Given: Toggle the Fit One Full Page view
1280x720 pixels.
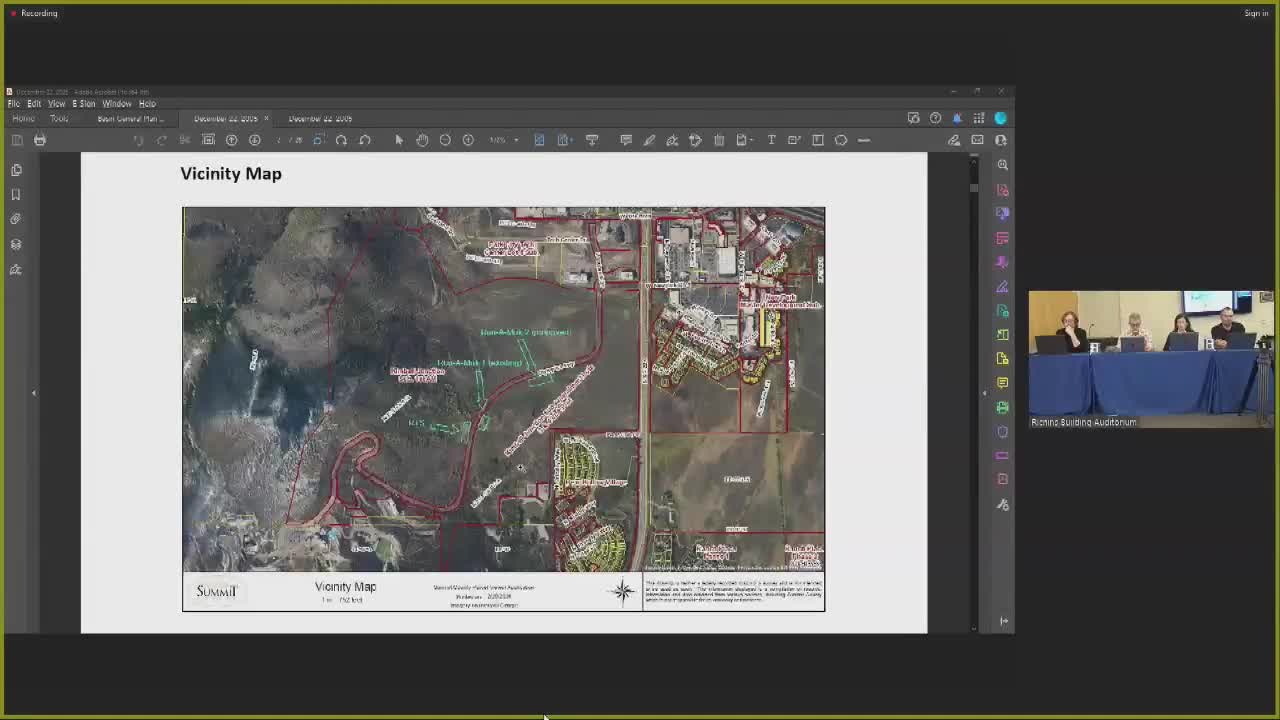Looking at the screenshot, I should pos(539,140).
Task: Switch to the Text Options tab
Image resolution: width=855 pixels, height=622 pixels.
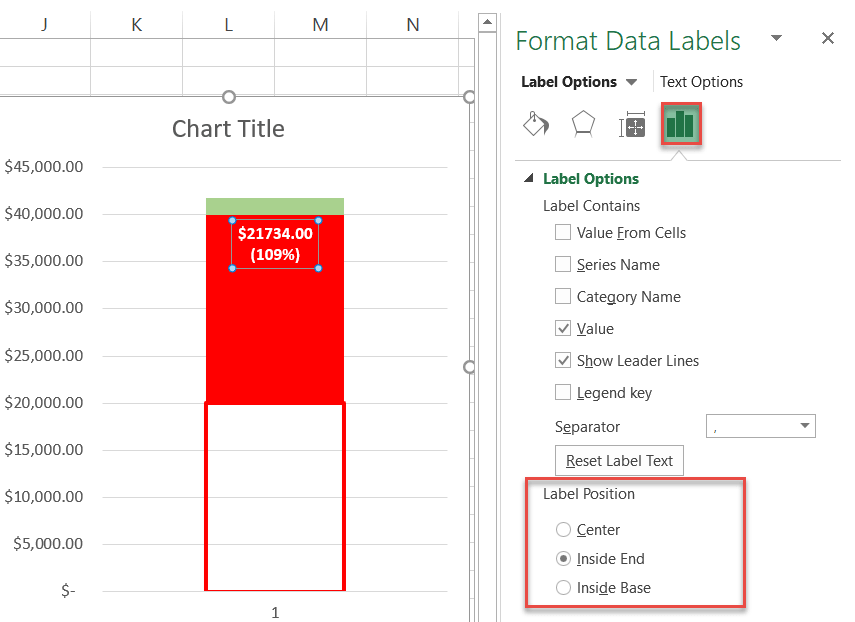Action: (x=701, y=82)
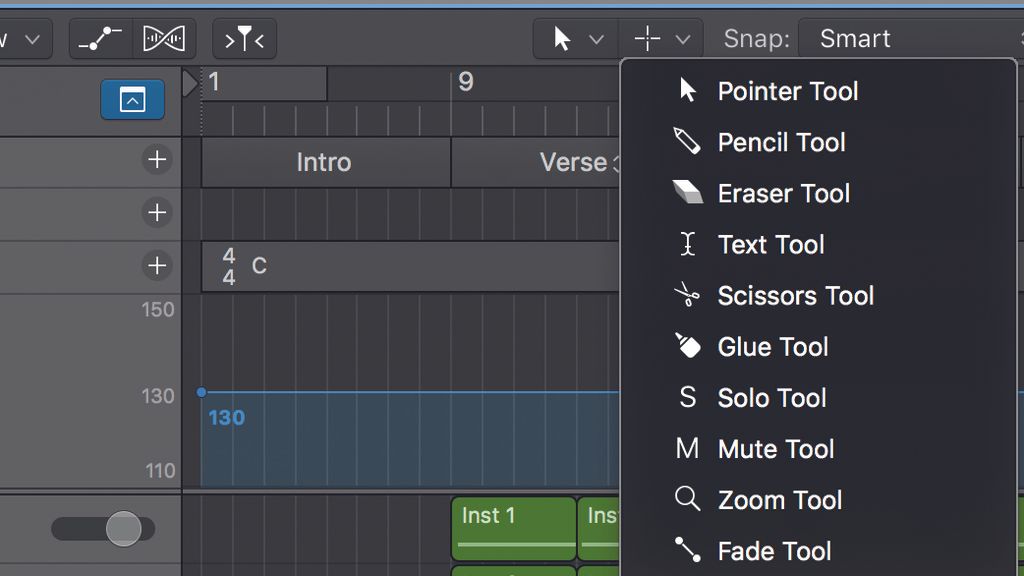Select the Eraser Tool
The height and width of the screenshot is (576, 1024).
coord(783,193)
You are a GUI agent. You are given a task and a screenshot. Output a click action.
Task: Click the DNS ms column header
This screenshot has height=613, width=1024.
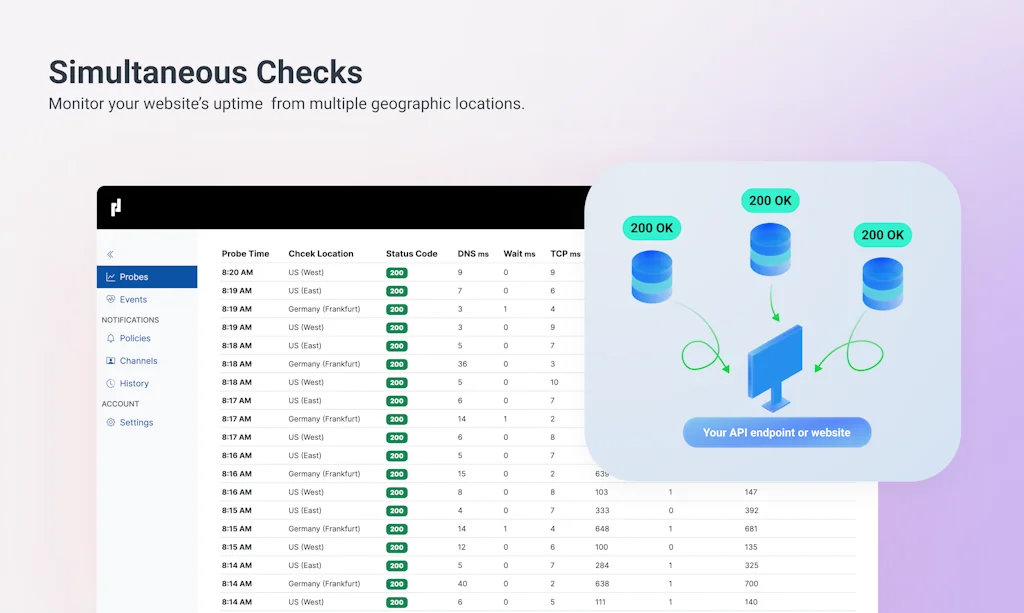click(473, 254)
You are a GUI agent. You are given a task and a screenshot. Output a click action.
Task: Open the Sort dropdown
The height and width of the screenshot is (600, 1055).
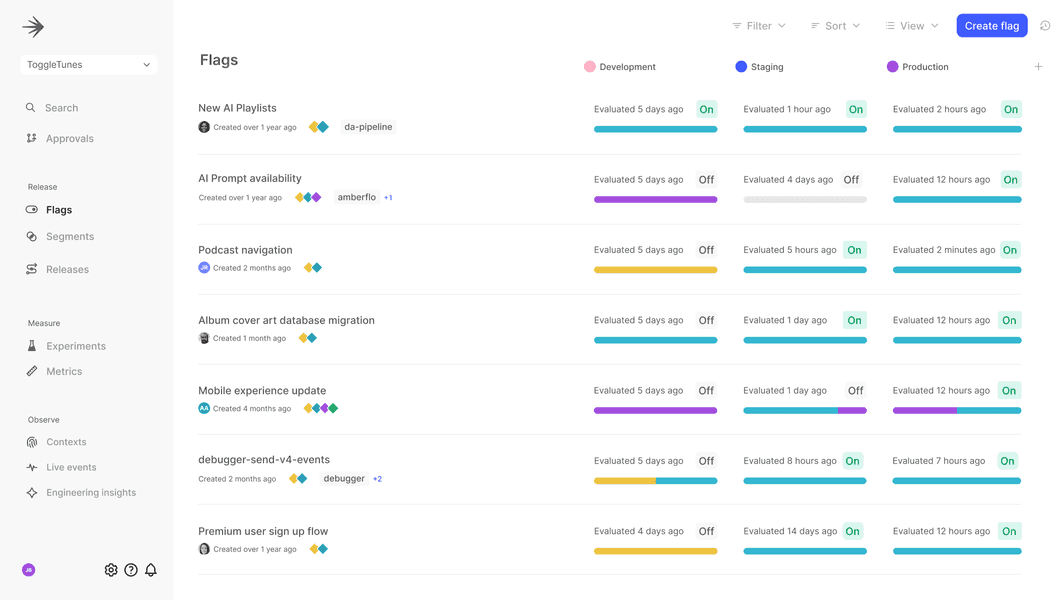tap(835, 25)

.....

**TASK TO CARRY OUT**
Each line of the records above must be repeated exactly, but no picture belongs in the copy.

**ANSWER FOR THE TASK**
Given: Toggle the Fit One Full Page view
1280x720 pixels.
Looking at the screenshot, I should pos(539,140).
Task: Switch to the Text Options tab
Image resolution: width=855 pixels, height=622 pixels.
Action: (x=701, y=82)
Select the Eraser Tool
The height and width of the screenshot is (576, 1024).
coord(783,193)
You are a GUI agent. You are given a task and a screenshot. Output a click action.
Task: Click the DNS ms column header
This screenshot has height=613, width=1024.
click(473, 254)
You are a GUI agent. You are given a task and a screenshot. Output a click action.
Task: Open the Sort dropdown
The height and width of the screenshot is (600, 1055).
tap(835, 25)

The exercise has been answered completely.